Es ist ein aktuelles Thema. Es gibt eine wachsende Anzahl von Forschungsergebnissen, die zeigen, dass Persönlichkeitsmerkmale mit verschiedenen gesundheitlichen Ergebnissen in Verbindung stehen.

Erst letzte Woche berichtete beispielsweise eine Studie, dass ein niedriger Optimismus, eine hohe Negativität und eine hohe Feindseligkeit mit einem erhöhten Risiko für Typ-2-Diabetes bei postmenopausalen Frauen in Verbindung gebracht wurden. Die in der Zeitschrift Menopause veröffentlichte Studie basiert auf Daten der von der NIH gesponserten Frauengesundheitsinitiative.

“Zu diesem Zeitpunkt wird die Persönlichkeit in Modellen, die das Risiko für medizinische Erkrankungen vorhersagen, normalerweise nicht berücksichtigt”, sagt Dr. Ben Chapman, MPH, MS, der Hauptautor des ” Personality Disorders” -Papiers und Professor für Psychiatrie und öffentliche Gesundheit Wissenschaft am Medical Center der University of Rochester. “Aber wenn wir die Genauigkeit dieser Modelle mit Persönlichkeitsdaten erhöhen könnten, wäre das eine gute Sache.”

Verbinde die Punkte

Es gibt verschiedene Möglichkeiten, wie Persönlichkeitsmerkmale die körperliche Gesundheit beeinflussen können:

  • Gesundheitsverhalten . Ihre Persönlichkeit beeinflusst, was Sie essen, wie körperlich Sie aktiv sind, wenn Sie zum Arzt gehen, und wie gut Sie sich an einen Behandlungsplan halten. „Menschen, die sehr gewissenhaft sind, neigen dazu, ihre Gesundheit ernster zu nehmen“, sagt Chapman. “Die Forschung hat gezeigt, dass Gewissenhaftigkeit der stärkste Prädiktor für die unterschiedlichsten Gesundheitsergebnisse ist.”
  • Stress . Ihre Persönlichkeit beeinflusst auch, wie Sie potenzielle Stressoren wahrnehmen und damit umgehen.
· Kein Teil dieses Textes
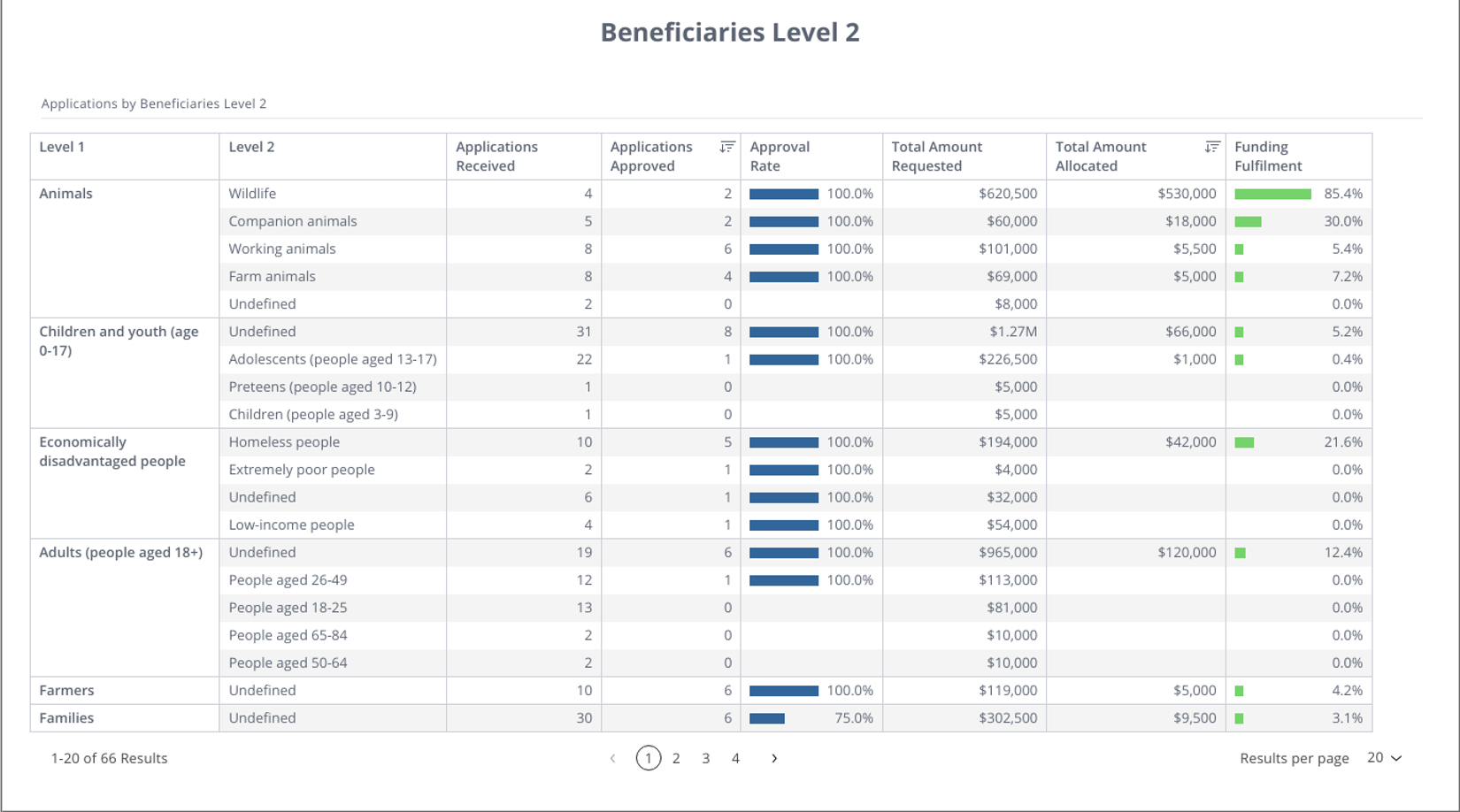Jump to page 4 of results

point(735,758)
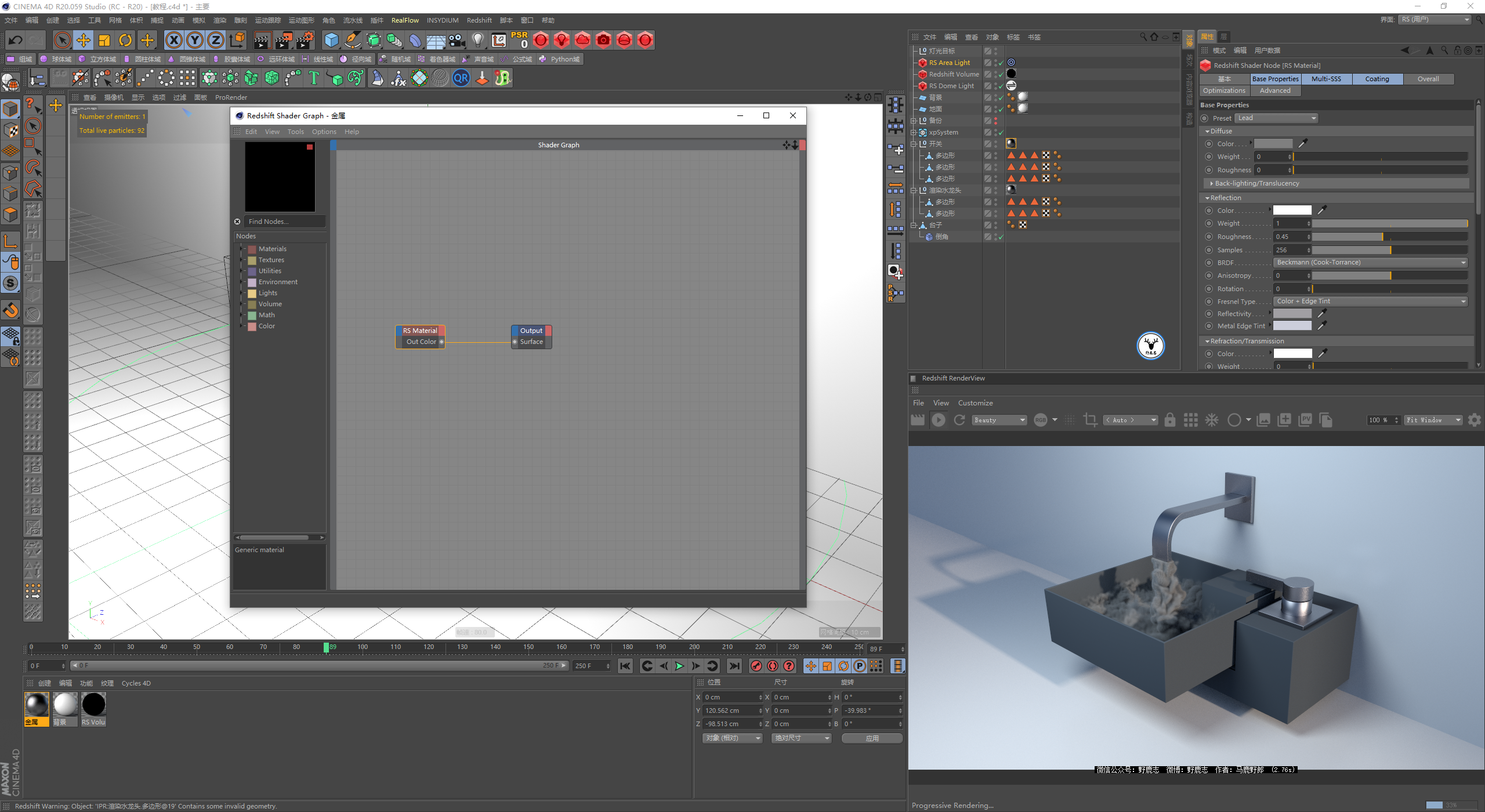Select the Rotate tool icon
Screen dimensions: 1485x812
(125, 40)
Betrachten Sie zum Beispiel das hartnäckige, stressanfällige Typ-A-Persönlichkeitsmuster. “Ein kritischer Aspekt von Typ A ist die Feindseligkeit, und dies scheint mit kardiovaskulären Risikofaktoren und Herzinfarkten zu zusammenhängen”, sagt Chapman.
  • Soziales Engagement . Untersuchungen zeigen, dass ein starkes soziales Netzwerk mit einem gesünderen körperlichen und kognitiven Altern zusammenhängt. “Persönlichkeitsmerkmale wie Extraversion und Verträglichkeit beziehen sich auf soziale Gewohnheiten”, sagt Chapman.
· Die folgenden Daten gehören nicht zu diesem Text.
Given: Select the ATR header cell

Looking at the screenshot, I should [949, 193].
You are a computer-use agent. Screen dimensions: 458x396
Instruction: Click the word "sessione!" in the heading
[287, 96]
Es gibt also zahlreiche Beweise für einen breiten Zusammenhang zwischen Persönlichkeit und Gesundheit. Die Forscher befinden sich jedoch noch in einem frühen Stadium, in dem genau festgelegt ist, welche Persönlichkeitsmerkmale mit einer bestimmten Krankheit in Zusammenhang stehen, und diese Informationen werden dann verwendet, um die Fähigkeit der Ärzte zu verbessern, das Risiko für die Erkrankung der Patienten vorherzusagen.

Konzeptioneller Beweiß?

Bevor Persönlichkeitsmerkmale auf diese Weise routinemäßig verwendet werden, müssen Forscher überzeugende Argumente dafür vorbringen. Sie müssen zeigen, dass die Berechnung des Risikos einer Person für Diabetes oder einen Herzinfarkt genauer ist, wenn die persönlichen Gesundheitsdaten zu den traditionellen Gesundheitsdaten wie Alter, Blutdruck und Ergebnisse von Labortests hinzugefügt werden.
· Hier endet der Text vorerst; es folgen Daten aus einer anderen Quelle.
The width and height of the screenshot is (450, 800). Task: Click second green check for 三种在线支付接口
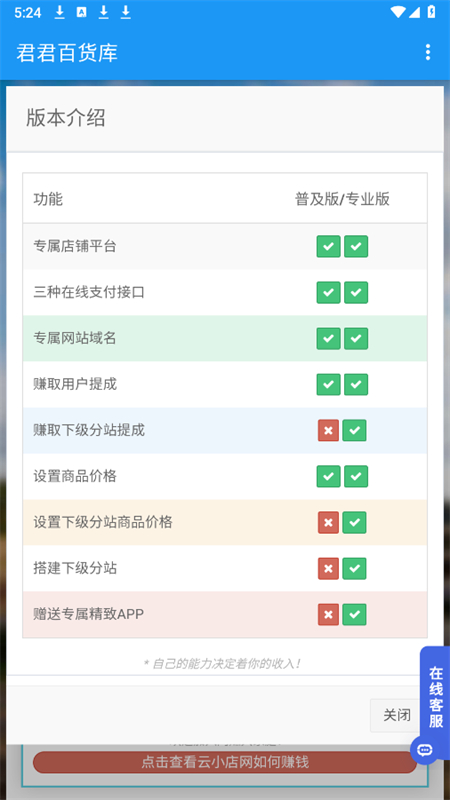tap(356, 293)
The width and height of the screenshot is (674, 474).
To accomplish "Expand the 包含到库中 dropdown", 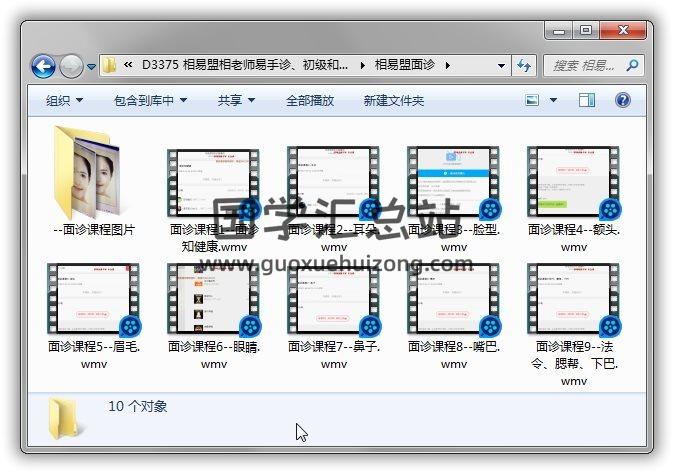I will [151, 101].
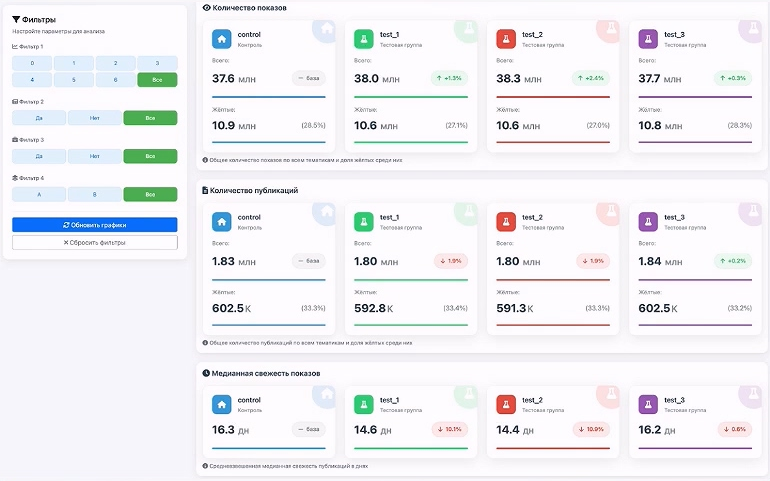770x481 pixels.
Task: Select option B in Фильтр 4
Action: pyautogui.click(x=95, y=195)
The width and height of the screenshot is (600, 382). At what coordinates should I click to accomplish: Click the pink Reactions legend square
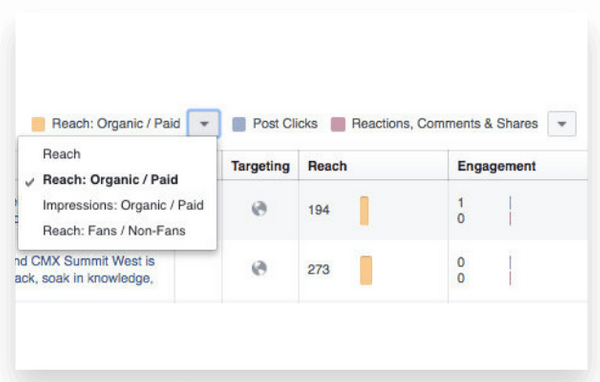338,124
Das ist ein großer Auftrag. In ihrer Arbeit strebten Chapman und seine Mitautoren danach, Persönlichkeitsmerkmale zu finden, die ihre Vorhersage des Risikos einer leichten kognitiven Beeinträchtigung (MCI) der Menschen verbessern. Menschen mit MCI haben Probleme mit Denken und Gedächtnis, die für ihr Alter überdurchschnittlich sind, jedoch nicht so schwerwiegend sind wie bei Demenz. Einige – aber nicht alle – entwickeln schließlich aufgrund der Alzheimer-Krankheit Demenz.

Chapman und seine Kollegen untersuchten mehr als 300 Patienten der Grundversorgung im Alter von 65 Jahren und älter, die zu Beginn der Untersuchung nicht kognitiv beeinträchtigt waren. Zu Beginn der Studie führten diese Patienten das NEO-Fünf-Faktoren-Inventar durch. In diesem weit verbreiteten Persönlichkeitstest werden die Big Five-Persönlichkeitsbereiche (Neurotizismus, Extraversion, Offenheit für Erlebnisse, Gewissenhaftigkeit und Verträglichkeit) sowie spezifische Aspekte jedes Bereichs bewertet. Die Forscher verfolgten dann, welche Patienten in den nächsten vier Jahren MCI entwickelten.

MCI-Risikofaktoren

Die Forscher fanden heraus, dass die Persönlichkeit tatsächlich mit dem MCI-Risiko zusammenhängt. “Größere Angstzustände und größerer Ärger oder Feindseligkeit neigten dazu, das Risiko für eine Verschlechterung der Wahrnehmung zu erhöhen”, sagt Chapman. Im Gegensatz dazu waren bestimmte Aspekte der Extraversion (zwischenmenschliche Wärme), der Offenheit gegenüber Erlebnissen (Emotionsoffenheit, Sinn für Ästhetik) und Gewissenhaftigkeit (Pflichtbewusstsein, Selbstdisziplin) mit einem verringerten Risiko verbunden.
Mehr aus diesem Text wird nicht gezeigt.